Python Forum
PivotTable help needed please
Thread Rating:
  • 0 Vote(s) - 0 Average
  • 1
  • 2
  • 3
  • 4
  • 5
PivotTable help needed please
#1
I'm trying to create a pivot table in Python, but when I compare the sum of my count on my original dataframe with the sum of the count in the PivotTable it does not add up. I've tried filling NaN to see if this is not maybe the reason, but no luck. Below is my code as well as the output.


import pandas as pd
import numpy as np

# Ensure that missing values are pupulated for the class variables
merged_df_stage['Reporting_Period'].fillna('Unknown', inplace=True)
merged_df_stage['New_Customer'].fillna('Unknown', inplace=True)
merged_df_stage['InceptionBand'].fillna('Unknown', inplace=True)
merged_df_stage['PersistencyBand'].fillna('Unknown', inplace=True)
merged_df_stage['Decision'].fillna('Unknown', inplace=True)
merged_df_stage['Activation_Ind'].fillna('Unknown', inplace=True)
merged_df_stage['Sale_Indicator'].fillna('Unknown', inplace=True)
merged_df_stage['RPC'].fillna('Unknown', inplace=True)
merged_df_stage['Prf1'].fillna('Unknown', inplace=True)
merged_df_stage['Prf2'].fillna('Unknown', inplace=True)

# Add additional count columns
merged_df_stage['Count_val'] = 1
merged_df_stage['Count_val'] = merged_df_stage['Count_val'].fillna(0)

merged_df_stage['Goods_Count'] = np.where(merged_df_stage['Prf2'] == '70: goods in 3M', 1, 0)
merged_df_stage['Goods_Count'] = merged_df_stage['Goods_Count'].fillna(0)

merged_df_stage['Bads_Count'] = np.where(merged_df_stage['Prf2'] == '30: bads in 3M', 1, 0)
merged_df_stage['Bads_Count'] = merged_df_stage['Bads_Count'].fillna(0)

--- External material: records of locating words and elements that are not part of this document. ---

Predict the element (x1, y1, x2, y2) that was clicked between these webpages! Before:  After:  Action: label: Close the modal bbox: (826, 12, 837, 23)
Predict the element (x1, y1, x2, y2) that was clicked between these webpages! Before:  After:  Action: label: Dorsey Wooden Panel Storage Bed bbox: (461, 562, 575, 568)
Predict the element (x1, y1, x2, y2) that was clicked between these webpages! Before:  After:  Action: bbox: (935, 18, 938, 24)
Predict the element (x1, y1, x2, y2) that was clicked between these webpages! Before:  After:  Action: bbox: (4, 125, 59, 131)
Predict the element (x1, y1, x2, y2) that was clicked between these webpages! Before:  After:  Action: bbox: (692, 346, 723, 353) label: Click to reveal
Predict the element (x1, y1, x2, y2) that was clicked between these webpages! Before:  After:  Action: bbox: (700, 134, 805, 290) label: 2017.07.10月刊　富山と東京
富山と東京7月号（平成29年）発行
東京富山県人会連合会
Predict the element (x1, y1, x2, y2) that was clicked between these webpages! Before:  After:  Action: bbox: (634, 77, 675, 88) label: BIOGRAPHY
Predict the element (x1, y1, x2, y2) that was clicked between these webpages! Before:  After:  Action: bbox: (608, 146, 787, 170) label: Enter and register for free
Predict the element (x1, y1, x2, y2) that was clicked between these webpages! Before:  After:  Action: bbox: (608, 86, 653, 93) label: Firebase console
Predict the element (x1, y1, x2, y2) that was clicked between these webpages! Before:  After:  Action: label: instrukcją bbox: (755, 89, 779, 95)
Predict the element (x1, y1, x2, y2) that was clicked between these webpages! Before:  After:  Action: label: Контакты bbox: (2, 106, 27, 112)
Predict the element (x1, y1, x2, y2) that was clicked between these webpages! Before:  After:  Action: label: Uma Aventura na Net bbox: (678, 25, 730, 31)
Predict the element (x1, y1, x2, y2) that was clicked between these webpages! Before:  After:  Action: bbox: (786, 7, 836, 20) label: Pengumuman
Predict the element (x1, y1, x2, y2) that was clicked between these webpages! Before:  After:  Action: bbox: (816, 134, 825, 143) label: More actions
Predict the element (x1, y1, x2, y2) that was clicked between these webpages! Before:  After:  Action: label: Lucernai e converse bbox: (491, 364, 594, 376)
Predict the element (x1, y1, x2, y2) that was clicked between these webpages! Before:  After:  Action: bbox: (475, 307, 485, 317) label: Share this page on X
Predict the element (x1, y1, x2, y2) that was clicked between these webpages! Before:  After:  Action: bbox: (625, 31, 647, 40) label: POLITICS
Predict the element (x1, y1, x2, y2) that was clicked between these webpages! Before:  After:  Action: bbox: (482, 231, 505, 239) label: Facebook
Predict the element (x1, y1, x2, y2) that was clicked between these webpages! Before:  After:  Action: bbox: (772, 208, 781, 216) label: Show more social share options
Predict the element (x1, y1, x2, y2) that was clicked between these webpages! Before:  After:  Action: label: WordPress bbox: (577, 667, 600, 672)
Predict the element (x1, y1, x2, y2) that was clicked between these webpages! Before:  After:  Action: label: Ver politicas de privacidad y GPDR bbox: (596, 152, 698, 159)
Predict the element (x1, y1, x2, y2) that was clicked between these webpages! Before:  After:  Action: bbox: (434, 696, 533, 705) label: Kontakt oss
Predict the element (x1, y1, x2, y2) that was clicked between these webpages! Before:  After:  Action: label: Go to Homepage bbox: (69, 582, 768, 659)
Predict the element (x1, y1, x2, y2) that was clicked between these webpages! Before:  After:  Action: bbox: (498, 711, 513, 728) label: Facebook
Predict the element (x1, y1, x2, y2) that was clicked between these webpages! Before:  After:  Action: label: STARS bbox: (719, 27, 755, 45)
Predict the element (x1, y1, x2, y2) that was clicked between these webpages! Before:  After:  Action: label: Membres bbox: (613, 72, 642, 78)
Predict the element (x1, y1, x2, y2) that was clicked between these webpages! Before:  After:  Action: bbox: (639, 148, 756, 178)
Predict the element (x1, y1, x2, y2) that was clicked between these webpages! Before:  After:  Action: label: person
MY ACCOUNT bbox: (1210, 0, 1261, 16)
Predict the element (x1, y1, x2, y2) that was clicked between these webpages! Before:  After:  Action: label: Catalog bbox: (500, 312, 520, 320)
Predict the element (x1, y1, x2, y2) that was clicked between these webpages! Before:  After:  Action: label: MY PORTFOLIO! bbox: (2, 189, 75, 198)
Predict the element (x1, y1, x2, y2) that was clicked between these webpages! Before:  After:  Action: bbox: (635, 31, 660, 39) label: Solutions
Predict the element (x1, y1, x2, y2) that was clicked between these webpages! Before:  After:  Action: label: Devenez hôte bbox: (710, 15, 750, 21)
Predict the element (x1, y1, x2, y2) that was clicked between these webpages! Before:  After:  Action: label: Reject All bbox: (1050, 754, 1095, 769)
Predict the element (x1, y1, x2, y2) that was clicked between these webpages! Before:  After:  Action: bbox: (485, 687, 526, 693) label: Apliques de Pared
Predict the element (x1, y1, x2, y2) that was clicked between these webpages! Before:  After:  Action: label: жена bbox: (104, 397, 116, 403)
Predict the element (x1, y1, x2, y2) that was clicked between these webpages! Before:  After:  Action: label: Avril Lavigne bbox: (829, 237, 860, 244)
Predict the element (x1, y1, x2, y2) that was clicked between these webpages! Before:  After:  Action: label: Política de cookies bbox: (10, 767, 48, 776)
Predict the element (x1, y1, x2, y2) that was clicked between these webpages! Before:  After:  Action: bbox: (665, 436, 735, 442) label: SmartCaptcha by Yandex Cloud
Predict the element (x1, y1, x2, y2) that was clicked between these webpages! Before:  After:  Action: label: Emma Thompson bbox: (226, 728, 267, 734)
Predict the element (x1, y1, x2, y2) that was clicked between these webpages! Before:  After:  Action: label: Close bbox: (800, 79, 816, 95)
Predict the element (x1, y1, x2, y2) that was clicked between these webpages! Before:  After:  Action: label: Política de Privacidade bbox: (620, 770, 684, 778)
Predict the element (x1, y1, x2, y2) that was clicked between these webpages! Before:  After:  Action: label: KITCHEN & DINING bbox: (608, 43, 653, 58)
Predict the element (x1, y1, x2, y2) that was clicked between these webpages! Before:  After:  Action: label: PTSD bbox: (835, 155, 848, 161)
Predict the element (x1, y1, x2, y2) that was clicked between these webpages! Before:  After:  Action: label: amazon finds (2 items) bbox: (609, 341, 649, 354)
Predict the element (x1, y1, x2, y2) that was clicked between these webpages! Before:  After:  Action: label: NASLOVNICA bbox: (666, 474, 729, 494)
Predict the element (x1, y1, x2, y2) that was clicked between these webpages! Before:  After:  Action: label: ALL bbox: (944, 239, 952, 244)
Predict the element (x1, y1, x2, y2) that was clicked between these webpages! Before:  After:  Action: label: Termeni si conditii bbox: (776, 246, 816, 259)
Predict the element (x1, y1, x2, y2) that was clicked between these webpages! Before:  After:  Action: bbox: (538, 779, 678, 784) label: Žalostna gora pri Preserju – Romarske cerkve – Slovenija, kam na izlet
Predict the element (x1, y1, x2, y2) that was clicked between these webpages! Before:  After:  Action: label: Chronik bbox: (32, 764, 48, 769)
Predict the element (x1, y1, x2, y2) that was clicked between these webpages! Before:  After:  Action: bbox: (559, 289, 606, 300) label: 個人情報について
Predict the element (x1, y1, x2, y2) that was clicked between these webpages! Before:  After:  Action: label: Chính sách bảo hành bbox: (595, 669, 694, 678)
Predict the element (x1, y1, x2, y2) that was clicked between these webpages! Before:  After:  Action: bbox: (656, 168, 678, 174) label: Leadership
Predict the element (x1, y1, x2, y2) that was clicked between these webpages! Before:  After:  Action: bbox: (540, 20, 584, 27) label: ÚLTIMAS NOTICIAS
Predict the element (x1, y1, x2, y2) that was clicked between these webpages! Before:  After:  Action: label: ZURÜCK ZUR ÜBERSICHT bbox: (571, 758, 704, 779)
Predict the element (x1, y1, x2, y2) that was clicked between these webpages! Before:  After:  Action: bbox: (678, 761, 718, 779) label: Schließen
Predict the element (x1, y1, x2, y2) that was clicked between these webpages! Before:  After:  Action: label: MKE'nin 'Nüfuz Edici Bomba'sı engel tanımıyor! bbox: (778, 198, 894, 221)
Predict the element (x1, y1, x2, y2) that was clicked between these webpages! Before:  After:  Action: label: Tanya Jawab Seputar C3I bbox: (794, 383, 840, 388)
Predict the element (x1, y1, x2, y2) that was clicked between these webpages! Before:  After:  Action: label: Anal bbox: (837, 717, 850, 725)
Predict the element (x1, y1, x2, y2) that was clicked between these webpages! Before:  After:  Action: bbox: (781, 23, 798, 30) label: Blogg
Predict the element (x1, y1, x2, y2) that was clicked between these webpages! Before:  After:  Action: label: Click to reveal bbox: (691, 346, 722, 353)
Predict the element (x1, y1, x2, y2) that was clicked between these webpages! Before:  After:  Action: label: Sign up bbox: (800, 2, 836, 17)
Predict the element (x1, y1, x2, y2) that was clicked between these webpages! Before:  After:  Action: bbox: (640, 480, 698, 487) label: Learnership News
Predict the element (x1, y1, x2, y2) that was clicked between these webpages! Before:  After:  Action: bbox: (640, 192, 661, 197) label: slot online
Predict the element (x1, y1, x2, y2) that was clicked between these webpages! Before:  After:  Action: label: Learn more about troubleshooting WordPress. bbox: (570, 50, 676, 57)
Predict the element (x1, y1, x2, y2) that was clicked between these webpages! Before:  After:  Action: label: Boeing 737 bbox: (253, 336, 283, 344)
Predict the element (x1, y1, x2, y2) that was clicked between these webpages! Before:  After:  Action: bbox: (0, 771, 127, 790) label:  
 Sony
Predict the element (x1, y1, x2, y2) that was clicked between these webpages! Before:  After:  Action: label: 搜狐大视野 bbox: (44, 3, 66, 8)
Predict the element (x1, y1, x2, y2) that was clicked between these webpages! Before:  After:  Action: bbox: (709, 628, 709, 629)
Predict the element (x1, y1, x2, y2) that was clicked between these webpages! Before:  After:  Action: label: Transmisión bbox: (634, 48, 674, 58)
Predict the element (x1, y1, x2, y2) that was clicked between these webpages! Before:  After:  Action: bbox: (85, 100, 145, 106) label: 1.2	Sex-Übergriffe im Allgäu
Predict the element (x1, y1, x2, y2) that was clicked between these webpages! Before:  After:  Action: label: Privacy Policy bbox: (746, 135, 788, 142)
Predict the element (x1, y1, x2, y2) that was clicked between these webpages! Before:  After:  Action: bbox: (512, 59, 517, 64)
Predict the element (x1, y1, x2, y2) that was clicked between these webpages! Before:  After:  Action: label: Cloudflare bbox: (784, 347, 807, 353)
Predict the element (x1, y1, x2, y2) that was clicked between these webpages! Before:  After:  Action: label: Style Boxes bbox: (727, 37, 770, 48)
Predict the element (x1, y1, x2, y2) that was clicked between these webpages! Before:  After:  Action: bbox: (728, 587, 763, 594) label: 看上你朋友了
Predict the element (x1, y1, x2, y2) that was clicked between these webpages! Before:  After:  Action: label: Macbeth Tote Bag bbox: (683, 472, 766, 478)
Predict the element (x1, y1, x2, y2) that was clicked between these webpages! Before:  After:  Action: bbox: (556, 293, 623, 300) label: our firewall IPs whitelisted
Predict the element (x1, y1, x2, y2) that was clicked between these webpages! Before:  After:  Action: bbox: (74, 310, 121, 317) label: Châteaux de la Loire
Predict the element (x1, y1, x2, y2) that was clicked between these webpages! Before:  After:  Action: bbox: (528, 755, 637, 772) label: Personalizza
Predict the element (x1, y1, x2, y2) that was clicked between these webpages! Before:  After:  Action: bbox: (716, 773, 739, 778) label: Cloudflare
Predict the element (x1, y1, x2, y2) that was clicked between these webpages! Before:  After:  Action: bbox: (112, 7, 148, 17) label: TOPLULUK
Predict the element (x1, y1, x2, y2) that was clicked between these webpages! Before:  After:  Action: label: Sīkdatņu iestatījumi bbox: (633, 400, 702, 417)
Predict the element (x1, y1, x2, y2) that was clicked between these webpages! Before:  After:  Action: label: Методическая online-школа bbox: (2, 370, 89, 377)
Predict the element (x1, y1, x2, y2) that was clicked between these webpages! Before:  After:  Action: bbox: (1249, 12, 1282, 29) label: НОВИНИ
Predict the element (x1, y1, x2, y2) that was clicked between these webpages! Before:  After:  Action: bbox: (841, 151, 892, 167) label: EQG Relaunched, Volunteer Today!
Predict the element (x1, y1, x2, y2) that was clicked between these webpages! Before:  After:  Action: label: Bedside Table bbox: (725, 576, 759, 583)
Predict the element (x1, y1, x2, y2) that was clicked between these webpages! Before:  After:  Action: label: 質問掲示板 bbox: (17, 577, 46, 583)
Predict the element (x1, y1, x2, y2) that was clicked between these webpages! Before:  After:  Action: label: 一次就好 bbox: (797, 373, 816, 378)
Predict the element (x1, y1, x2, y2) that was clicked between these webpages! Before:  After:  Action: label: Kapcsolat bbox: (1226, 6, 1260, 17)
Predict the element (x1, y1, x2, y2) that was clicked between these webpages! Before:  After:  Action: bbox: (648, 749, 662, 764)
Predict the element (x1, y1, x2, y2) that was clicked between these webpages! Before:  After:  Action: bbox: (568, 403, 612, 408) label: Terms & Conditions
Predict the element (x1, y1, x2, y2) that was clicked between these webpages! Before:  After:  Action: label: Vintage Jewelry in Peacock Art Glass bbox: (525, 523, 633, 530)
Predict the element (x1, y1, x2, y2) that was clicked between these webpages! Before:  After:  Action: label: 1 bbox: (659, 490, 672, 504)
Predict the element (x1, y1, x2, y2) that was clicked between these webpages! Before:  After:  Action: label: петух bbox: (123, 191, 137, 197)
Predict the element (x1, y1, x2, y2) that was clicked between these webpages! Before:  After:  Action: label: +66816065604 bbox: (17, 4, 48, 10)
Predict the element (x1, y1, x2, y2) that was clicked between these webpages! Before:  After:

merged_df_stage['Sale_Indicator_Count'] = np.where(merged_df_stage['Sale_Indicator'] == 'Y', 1, 0)
merged_df_stage['Sale_Indicator_Count'] = merged_df_stage['Sale_Indicator_Count'].fillna(0)

merged_df_stage['RPC_Count'] = np.where(merged_df_stage['RPC'] == 1, 1, 0)
merged_df_stage['RPC_Count'] = merged_df_stage['RPC_Count'].fillna(0)

# Calculate the sum of the 'Count' column
count_sum = merged_df_stage['Count_val'].sum()
print(f"Sum of Count: {count_sum}")

# Create pivot table with counts on measure fields and additional counts
pivot_table = pd.pivot_table(merged_df_stage, 
                             values=['Count_val', 'Goods_Count', 'Bads_Count', 'Sale_Indicator_Count', 'RPC_Count'], 
                             index=['Reporting_Period', 'New_Customer', 'InceptionBand', 'PersistencyBand', 'Decision', 'Activation_Ind', 'Sale_Indicator', 'RPC', 'Prf1', 'Prf2'], 
                             aggfunc={'Count_val': 'count', 'Goods_Count': 'sum', 'Bads_Count': 'sum', 'Sale_Indicator_Count': 'sum', 'RPC_Count': 'sum'})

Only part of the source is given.